▶ _Problem statement_
Beginning with the line that has "Given: Open the 请选择 gender dropdown", reproduce each remaining line of the data exactly, down to and including the last.

----- Dataset

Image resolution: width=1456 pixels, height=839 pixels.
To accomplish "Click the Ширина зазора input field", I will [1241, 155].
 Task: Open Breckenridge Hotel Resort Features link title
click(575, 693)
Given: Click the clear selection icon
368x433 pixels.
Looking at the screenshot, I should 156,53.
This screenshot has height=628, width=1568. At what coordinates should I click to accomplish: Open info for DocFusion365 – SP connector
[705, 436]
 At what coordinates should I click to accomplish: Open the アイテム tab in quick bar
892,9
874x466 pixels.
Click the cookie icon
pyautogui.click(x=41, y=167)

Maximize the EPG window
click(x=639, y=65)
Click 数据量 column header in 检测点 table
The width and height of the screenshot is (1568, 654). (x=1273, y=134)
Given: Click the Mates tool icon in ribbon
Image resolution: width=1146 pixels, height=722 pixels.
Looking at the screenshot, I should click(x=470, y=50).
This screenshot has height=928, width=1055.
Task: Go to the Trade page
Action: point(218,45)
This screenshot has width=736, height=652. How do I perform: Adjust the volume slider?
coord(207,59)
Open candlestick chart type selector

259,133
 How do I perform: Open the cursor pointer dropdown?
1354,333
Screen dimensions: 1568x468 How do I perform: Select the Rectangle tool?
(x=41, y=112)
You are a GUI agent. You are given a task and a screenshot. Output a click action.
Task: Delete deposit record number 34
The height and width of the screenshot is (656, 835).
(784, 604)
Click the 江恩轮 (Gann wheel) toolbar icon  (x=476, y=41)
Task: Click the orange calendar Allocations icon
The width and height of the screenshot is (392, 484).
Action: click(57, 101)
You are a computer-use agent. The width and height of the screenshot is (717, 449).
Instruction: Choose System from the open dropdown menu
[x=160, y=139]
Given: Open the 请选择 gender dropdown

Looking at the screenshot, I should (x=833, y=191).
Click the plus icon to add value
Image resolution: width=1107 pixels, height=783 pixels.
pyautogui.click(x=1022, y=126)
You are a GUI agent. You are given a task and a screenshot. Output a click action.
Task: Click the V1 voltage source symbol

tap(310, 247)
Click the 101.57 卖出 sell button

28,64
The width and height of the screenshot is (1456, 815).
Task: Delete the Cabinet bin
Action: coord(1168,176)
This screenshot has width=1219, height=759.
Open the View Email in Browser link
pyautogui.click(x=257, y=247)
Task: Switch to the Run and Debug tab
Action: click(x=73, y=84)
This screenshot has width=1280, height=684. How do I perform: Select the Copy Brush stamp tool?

----------

▶ _Exercise solution_
Given: Open the 请选择 gender dropdown

Looking at the screenshot, I should (x=833, y=191).
Click the plus icon to add value
Image resolution: width=1107 pixels, height=783 pixels.
pyautogui.click(x=1022, y=126)
You are a GUI agent. You are given a task and a screenshot. Output a click action.
Task: Click the V1 voltage source symbol

tap(310, 247)
Click the 101.57 卖出 sell button

28,64
The width and height of the screenshot is (1456, 815).
Task: Delete the Cabinet bin
Action: coord(1168,176)
This screenshot has width=1219, height=759.
Open the View Email in Browser link
pyautogui.click(x=257, y=247)
Task: Switch to the Run and Debug tab
Action: click(x=73, y=84)
This screenshot has width=1280, height=684. How do I perform: Select the Copy Brush stamp tool?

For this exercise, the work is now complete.